◆ **Document passage**
Begin

Later, MGM was searching for an actor to replace Fernando Lamas in the 1953 movie Sombrero and gave the role to Jason, who was earlier released from Columbia Pictures. This led to Jason being cast in The Saracen Blade (1954) and This Is My Love (1954).[4]

In 1956, Jason played the lead in The Fountain of Youth, a half-hour unsold television pilot written and directed by Orson Welles which won the Peabody Award in 1958. The pilot aired as an episode of the anthology series Colgate Theatre on September 16, 1958.

Soon after, Jason received offers for television series. He guest-starred on ABC's anthology series, The Pepsi-Cola Playhouse. In 1954, he played Joaquin Murietta, the notorious Mexican bandit of the California Gold Rush, in an episode of Jim Davis's syndicated western series Stories of the Century, the story of a railroad detective investigating crime in the American West. He appeared on the NBC interview program Here's Hollywood, in the Rawhide episodes "Incident of the Coyote Weed" and "Incident of the Valley in Shadow", and co-starred in 1969 in The Monk.

End

◆ **Dataset**

Begin

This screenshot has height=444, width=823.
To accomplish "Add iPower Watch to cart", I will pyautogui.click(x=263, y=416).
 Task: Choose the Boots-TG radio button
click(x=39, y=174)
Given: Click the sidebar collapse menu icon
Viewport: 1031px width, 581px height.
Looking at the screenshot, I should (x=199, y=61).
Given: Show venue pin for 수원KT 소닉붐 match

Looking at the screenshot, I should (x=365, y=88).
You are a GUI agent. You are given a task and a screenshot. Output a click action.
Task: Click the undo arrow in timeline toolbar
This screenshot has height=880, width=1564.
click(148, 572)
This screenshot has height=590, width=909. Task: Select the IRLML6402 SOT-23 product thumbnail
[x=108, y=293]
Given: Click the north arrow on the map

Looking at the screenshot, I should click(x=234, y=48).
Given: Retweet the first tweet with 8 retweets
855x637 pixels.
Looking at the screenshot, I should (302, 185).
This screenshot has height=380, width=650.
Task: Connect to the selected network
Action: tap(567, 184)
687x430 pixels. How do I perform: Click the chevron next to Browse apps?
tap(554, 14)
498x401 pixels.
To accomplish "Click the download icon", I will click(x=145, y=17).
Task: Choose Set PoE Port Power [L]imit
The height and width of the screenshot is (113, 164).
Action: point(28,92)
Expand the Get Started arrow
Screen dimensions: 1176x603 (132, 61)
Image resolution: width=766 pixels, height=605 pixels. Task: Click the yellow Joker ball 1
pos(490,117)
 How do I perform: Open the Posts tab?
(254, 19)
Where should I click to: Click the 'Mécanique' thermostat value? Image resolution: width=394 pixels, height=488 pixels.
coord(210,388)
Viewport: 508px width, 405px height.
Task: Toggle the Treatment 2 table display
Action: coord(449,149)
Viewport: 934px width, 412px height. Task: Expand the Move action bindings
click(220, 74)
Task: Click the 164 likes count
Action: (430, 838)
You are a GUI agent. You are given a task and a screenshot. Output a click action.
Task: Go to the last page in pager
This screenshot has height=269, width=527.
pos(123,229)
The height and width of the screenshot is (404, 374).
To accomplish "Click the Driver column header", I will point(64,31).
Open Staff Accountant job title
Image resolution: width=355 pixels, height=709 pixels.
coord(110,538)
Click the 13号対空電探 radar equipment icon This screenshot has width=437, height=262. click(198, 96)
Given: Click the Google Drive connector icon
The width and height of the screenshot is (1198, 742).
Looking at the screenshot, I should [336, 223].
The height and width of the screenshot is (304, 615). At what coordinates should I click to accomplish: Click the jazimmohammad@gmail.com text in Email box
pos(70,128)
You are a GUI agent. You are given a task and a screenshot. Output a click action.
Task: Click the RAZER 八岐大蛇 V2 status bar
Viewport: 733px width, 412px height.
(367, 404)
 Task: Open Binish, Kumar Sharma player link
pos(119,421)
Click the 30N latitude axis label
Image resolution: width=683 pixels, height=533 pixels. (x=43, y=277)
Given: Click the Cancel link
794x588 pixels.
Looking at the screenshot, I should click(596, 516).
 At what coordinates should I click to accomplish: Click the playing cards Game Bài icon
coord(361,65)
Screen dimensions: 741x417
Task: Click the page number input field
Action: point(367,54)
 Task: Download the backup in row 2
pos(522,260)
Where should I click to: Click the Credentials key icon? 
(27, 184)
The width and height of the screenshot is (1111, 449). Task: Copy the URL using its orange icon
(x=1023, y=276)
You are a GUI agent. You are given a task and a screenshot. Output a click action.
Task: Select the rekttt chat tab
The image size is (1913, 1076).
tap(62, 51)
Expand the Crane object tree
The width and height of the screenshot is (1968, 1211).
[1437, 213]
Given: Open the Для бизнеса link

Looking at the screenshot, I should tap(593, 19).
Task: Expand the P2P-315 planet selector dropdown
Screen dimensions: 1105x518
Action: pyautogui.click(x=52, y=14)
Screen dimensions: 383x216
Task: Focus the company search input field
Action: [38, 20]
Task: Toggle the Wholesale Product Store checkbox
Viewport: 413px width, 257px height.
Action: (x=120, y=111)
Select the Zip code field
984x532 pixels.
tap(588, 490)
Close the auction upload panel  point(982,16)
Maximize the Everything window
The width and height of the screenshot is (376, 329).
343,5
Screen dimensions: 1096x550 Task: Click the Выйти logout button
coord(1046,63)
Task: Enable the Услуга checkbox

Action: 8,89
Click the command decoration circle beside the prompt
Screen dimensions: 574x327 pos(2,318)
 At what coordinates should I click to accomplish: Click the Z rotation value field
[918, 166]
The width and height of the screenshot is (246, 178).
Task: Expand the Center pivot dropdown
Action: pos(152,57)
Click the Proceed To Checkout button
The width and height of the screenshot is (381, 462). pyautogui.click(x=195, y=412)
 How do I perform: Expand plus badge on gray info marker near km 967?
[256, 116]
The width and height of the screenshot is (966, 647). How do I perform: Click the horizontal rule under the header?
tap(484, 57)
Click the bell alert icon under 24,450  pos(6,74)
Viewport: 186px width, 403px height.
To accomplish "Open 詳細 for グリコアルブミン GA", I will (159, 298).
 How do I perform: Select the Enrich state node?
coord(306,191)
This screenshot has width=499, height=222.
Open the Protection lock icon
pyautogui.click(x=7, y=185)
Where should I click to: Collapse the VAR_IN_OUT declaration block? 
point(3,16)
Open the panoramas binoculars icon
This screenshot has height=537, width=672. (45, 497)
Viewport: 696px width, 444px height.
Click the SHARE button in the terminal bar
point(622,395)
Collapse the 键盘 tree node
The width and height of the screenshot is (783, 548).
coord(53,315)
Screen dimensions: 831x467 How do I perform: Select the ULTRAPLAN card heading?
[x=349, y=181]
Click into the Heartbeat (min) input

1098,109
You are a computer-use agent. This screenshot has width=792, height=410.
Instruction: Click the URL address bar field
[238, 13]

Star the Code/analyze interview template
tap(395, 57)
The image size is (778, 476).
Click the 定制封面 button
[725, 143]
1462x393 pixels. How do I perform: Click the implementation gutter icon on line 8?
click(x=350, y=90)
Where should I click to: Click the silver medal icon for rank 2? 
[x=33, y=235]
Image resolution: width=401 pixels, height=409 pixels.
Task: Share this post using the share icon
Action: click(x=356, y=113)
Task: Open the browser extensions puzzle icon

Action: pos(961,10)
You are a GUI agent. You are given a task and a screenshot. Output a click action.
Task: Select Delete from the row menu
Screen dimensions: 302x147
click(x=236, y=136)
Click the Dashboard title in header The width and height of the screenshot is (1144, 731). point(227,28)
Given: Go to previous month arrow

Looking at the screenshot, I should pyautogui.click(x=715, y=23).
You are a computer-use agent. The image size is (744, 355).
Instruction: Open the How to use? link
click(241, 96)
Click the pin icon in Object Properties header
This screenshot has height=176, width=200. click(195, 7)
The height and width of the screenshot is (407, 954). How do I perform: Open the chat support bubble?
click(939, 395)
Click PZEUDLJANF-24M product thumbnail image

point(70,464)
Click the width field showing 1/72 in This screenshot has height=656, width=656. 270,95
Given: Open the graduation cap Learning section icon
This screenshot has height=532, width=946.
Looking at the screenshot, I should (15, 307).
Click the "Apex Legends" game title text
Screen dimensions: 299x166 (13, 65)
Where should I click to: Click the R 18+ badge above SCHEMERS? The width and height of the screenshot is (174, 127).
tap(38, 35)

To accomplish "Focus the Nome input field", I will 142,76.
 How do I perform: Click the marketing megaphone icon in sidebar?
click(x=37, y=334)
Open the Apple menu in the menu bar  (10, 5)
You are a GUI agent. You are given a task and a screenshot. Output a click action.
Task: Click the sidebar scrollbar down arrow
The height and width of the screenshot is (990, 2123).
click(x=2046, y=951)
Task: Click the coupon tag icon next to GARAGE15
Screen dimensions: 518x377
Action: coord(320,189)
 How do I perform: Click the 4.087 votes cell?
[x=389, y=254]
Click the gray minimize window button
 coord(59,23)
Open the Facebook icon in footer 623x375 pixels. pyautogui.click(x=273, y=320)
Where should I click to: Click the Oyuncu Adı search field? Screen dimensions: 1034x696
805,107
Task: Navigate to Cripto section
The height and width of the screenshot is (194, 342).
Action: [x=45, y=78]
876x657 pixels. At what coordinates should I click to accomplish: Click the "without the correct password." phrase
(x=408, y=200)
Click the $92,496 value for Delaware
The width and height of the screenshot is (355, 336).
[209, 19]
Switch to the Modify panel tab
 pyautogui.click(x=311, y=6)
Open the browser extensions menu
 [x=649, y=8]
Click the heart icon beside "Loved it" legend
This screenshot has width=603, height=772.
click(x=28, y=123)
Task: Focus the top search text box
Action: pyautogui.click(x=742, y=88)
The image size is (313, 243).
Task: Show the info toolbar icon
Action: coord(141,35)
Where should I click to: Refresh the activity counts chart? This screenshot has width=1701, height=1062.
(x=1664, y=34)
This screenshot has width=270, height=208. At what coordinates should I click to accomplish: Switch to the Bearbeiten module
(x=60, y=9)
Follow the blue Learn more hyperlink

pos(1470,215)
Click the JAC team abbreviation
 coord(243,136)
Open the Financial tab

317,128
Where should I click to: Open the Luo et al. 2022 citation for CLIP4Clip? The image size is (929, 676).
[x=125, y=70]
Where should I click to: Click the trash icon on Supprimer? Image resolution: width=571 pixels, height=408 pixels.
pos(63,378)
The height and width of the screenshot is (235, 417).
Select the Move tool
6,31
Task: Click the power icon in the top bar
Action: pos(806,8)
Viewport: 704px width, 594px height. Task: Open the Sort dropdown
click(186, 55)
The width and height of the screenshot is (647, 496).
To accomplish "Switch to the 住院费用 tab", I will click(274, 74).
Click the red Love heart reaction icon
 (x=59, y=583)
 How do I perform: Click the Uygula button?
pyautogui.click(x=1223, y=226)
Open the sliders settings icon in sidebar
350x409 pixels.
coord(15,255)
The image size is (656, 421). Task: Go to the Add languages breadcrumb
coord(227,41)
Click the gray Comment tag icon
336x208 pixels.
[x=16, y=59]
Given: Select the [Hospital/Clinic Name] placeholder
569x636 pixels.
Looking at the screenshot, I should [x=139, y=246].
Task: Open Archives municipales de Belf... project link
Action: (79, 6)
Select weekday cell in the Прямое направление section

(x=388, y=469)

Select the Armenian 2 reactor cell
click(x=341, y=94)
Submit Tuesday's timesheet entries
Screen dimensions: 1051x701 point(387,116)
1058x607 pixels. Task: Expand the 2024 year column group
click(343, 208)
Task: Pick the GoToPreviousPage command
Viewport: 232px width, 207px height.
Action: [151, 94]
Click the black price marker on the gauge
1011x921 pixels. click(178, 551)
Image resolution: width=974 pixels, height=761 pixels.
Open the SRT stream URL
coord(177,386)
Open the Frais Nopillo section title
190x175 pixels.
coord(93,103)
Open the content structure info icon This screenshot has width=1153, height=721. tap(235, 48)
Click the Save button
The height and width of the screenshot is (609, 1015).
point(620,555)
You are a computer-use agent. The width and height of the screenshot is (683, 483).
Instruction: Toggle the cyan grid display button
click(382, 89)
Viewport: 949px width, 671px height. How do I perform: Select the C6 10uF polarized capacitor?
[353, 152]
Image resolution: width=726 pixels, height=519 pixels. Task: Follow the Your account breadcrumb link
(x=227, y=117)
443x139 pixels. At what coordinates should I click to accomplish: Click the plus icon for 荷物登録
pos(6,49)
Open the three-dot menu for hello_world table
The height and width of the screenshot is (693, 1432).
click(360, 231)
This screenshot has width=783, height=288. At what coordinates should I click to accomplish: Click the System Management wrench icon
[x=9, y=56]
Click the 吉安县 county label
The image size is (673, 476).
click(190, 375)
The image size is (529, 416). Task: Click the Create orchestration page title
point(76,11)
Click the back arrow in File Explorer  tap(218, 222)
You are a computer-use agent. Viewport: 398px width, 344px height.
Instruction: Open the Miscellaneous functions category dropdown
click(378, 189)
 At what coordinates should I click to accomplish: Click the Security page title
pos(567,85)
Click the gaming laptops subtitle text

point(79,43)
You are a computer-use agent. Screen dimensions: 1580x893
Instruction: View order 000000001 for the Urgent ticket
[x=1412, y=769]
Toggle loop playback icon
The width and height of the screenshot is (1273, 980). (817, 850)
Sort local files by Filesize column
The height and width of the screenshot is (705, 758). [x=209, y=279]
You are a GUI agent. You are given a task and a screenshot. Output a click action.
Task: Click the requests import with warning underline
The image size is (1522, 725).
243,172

End

◆ **Tasks**
1 – Please reproduce the passage on Jason's acting career word for word, from "In 1956, Jason" up to and including "in The Monk.".
2 – According to the passage on Jason's acting career, whom did Jason play in the 1954 episode of Stories of the Century?
3 – Render this sentence from the passage on Jason's acting career in Spanish: "The pilot aired as an episode of the anthology series Colgate Theatre on September 16, 1958."

◆ **Results for each task**
1 –
In 1956, Jason played the lead in The Fountain of Youth, a half-hour unsold television pilot written and directed by Orson Welles which won the Peabody Award in 1958. The pilot aired as an episode of the anthology series Colgate Theatre on September 16, 1958.

Soon after, Jason received offers for television series. He guest-starred on ABC's anthology series, The Pepsi-Cola Playhouse. In 1954, he played Joaquin Murietta, the notorious Mexican bandit of the California Gold Rush, in an episode of Jim Davis's syndicated western series Stories of the Century, the story of a railroad detective investigating crime in the American West. He appeared on the NBC interview program Here's Hollywood, in the Rawhide episodes "Incident of the Coyote Weed" and "Incident of the Valley in Shadow", and co-starred in 1969 in The Monk.

2 – Joaquin Murietta, the notorious Mexican bandit of the California Gold Rush.

3 – El piloto se emitió como un episodio de la serie antológica Colgate Theatre el 16 de septiembre de 1958.